# start of Extracted data

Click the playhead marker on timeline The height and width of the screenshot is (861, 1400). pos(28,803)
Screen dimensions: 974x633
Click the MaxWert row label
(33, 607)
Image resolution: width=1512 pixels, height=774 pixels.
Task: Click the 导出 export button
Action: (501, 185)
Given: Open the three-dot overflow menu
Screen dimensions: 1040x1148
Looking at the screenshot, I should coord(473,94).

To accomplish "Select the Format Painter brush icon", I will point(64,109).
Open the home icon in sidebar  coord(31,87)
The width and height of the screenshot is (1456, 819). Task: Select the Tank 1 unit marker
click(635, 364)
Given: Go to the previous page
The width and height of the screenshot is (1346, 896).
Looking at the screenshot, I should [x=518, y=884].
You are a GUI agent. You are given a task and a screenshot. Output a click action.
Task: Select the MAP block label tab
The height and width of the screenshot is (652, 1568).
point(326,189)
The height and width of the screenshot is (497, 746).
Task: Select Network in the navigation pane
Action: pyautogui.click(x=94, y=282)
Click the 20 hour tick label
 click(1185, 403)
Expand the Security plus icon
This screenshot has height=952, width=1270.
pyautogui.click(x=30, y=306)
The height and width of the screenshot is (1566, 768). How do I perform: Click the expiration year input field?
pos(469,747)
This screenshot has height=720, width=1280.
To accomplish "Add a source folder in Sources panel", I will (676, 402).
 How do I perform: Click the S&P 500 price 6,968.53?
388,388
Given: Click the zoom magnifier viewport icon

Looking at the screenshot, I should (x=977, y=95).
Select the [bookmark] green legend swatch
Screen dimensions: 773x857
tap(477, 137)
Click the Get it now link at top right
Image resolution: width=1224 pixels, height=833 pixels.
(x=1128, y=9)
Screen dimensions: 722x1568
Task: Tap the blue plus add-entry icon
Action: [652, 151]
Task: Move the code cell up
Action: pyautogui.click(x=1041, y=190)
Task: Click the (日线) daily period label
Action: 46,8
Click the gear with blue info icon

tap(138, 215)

# end of Extracted data

**Task to carry out**
Please count the lines in the data above that contain the string "icon" and reply with only that number.

**Written answer**
6